== EXERCISE AIM ==
Gather every line below that contains the word "Click", copying each such line in full. Case counts.

== DATASET EXCERPTS ==
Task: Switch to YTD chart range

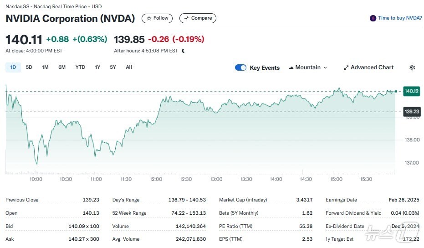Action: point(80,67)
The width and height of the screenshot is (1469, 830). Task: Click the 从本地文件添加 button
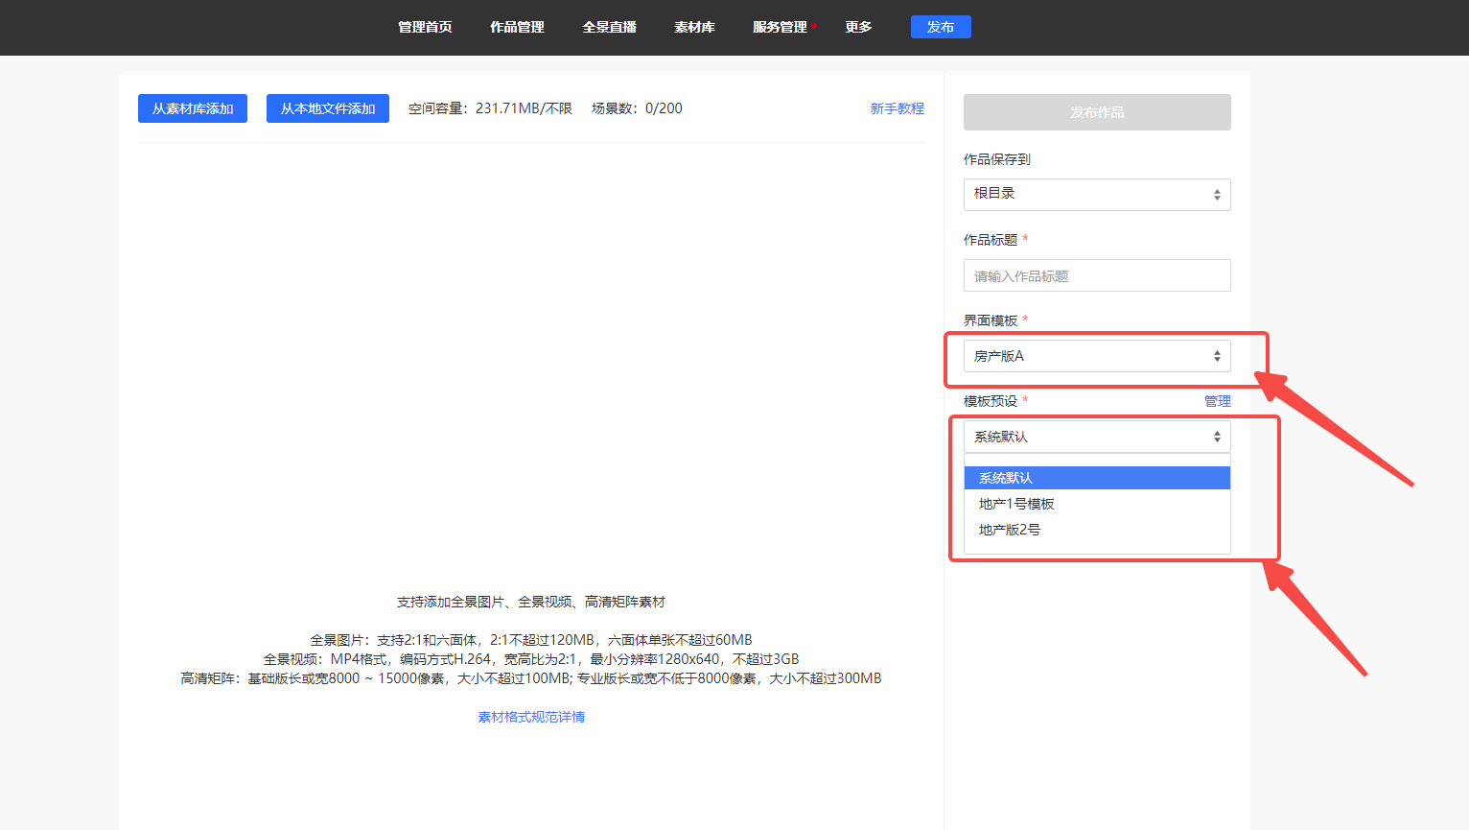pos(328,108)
* * *
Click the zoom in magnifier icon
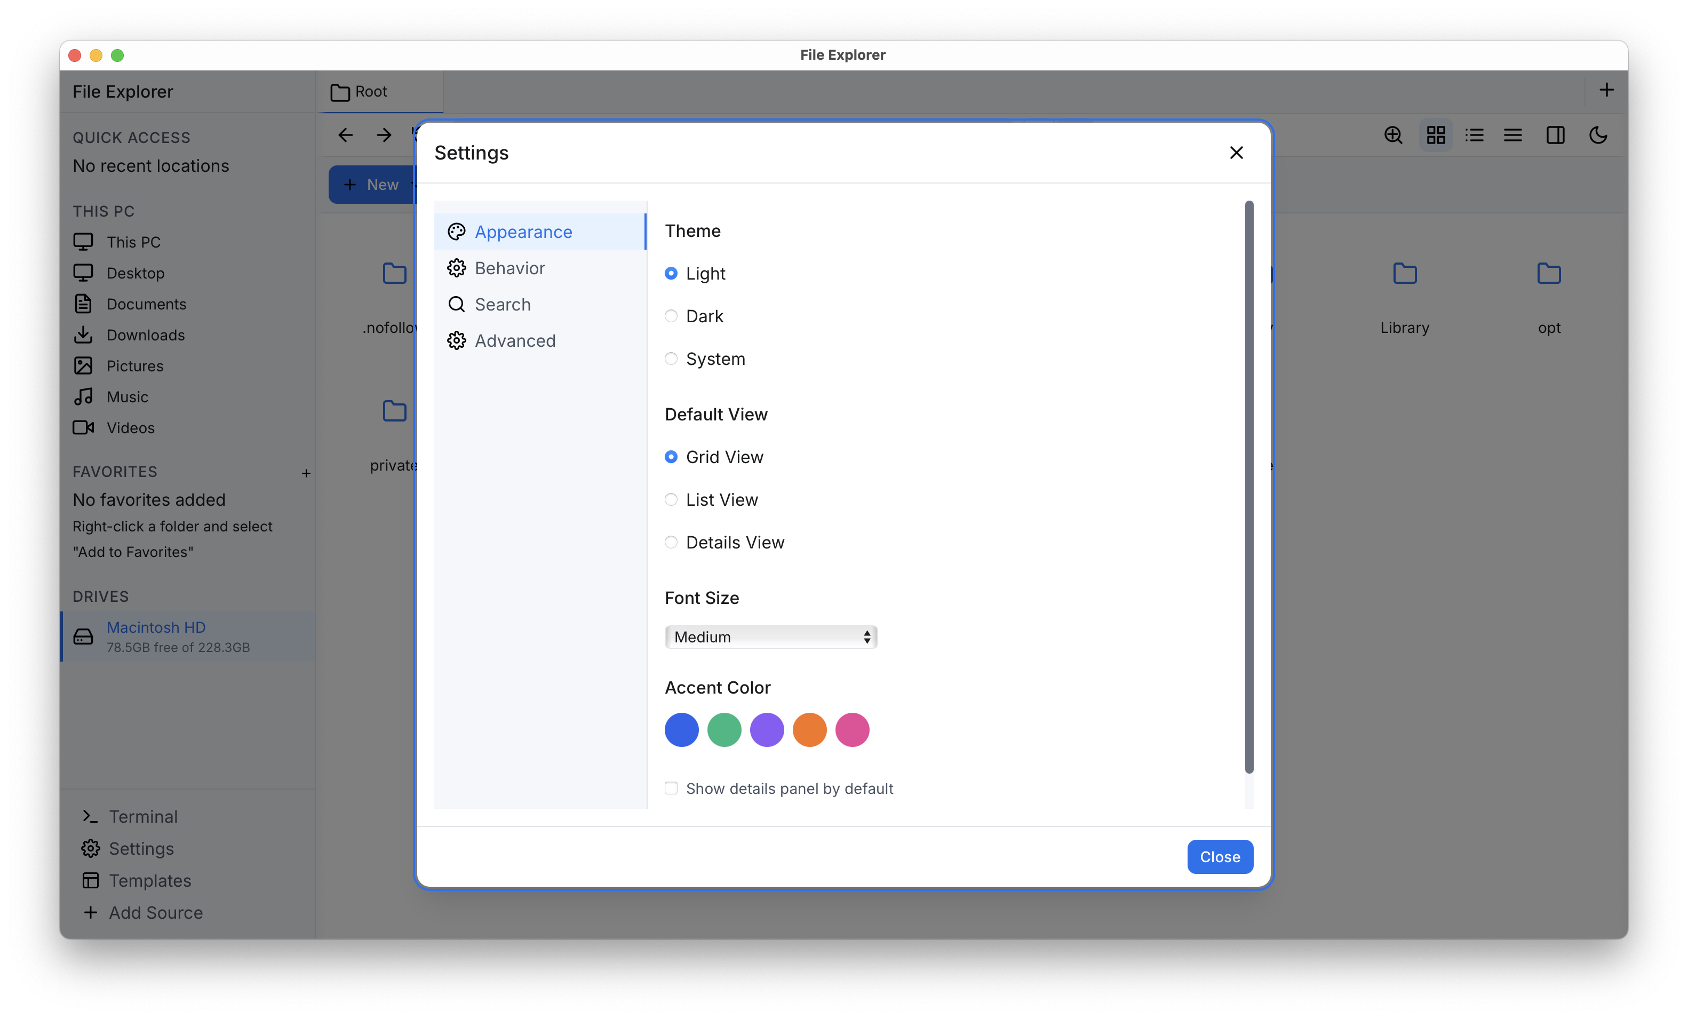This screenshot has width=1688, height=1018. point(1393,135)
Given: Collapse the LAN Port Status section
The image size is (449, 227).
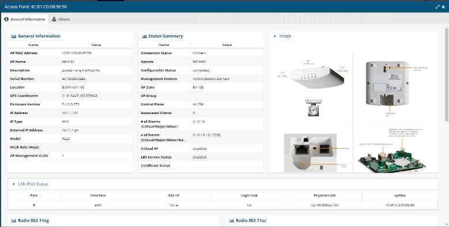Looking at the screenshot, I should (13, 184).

== EXERCISE SOLUTION ==
The width and height of the screenshot is (1469, 830). Task: Click the 从本地文件添加 button
Click the zoom in magnifier icon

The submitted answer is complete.